O que preocupa, acima de tudo, é o fato de o desemprego juvenil estar inversamente relacionado ao crescimento econômico, e, portanto, quanto mais forte for o impacto da crise sobre a economia como um todo, pior será para os jovens trabalhadores.

Um exemplo emblemático vem da República Tcheca, um país que, após uma longa fase de expansão econômica, orgulhava-se de uma taxa de desemprego juvenil de apenas 5%. Mas, entre janeiro e maio, o número de jovens sem trabalho entre 15 e 24 anos de idade aumentou pela metade, e, de acordo com estimativas de Dennis Tamesberger, especialista em desemprego juvenil da Câmara do Trabalho de Linz, na Áustria, em 2020 a taxa poderia mais do que triplicar, chegando a 16%.

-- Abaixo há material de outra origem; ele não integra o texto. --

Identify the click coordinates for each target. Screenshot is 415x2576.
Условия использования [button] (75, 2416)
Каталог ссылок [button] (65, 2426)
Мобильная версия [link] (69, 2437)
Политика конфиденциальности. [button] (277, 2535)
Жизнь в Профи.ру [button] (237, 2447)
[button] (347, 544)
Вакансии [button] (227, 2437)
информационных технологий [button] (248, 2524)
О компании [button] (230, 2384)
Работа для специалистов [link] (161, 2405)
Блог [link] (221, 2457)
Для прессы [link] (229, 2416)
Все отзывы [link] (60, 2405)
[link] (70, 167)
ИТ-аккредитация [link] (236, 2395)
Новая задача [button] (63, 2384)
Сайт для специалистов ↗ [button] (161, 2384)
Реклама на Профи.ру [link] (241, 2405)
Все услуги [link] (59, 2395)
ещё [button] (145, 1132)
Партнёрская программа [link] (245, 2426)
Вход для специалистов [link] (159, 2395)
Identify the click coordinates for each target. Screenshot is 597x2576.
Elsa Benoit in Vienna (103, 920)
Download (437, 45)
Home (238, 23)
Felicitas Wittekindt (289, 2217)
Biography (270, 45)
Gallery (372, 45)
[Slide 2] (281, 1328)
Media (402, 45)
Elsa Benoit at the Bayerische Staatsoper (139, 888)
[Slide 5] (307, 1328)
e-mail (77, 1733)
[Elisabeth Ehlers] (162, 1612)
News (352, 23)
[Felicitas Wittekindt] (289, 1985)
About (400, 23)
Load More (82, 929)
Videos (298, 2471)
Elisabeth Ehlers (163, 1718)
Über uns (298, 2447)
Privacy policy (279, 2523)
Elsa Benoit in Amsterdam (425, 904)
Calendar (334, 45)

E, infelizmente, como explicou o estudioso à Reuters, quem “perde o trem” em tenra idade corre o risco de não conseguir mais acompanhar o ritmo dos outros: com base nos resultados de uma pesquisa do Center for Economic Policy Research, de Londres, um mês de desemprego entre os 18 e os 20 anos de idade pode levar a uma perda de 2% na renda da vida inteira.

Além disso, períodos mais longos de ausência do trabalho em idade juvenil aumentam a probabilidade de paradas futuras, porque quem fica parado não têm mais a possibilidade de adquirir conhecimentos e experiências necessárias para ser competitivo no mercado de trabalho.

Conforme o especialista austríaco, “os períodos de desemprego em idade juvenil podem ter um impacto negativo sobre a vida em geral, o que justifica o uso do termo ‘geração perdida’”.

A pandemia chegou como um tsunami, atingindo um território já devastado: após a crise financeira em países como a Grécia e a Espanha, o desemprego juvenil nunca se afastou de porcentagens em torno dos 30% e, de acordo com Tamesberger e outros especialistas, poderia chegar agora a 45%.

Se o mundo do trabalho na Europa já estava cheio de obstáculos para os mais jovens, a pandemia criou ainda mais. Por exemplo, entre os setores mais afetados pelas restrições estão o varejo e setor hoteleiro, historicamente dois dos mais populares entre os jovens em busca do primeiro emprego.

A União Europeia também interveio sobre essa questão, pedindo aos governos que utilizem os fundos existentes para criar empregos dedicados aos jovens e iniciar programas de formação e treinamento: a estimativa é de que sejam necessários investimentos de 22 bilhões de euros [134 bilhões de reais] para corrigir defeitos estruturais do mercado, particularmente em países como a Espanha.

Como observou o comissário europeu Valdis Dombrovskis, “mesmo nos melhores momentos, dar os primeiros passos no mundo do trabalho é um desafio. E estes certamente não são os melhores momentos”.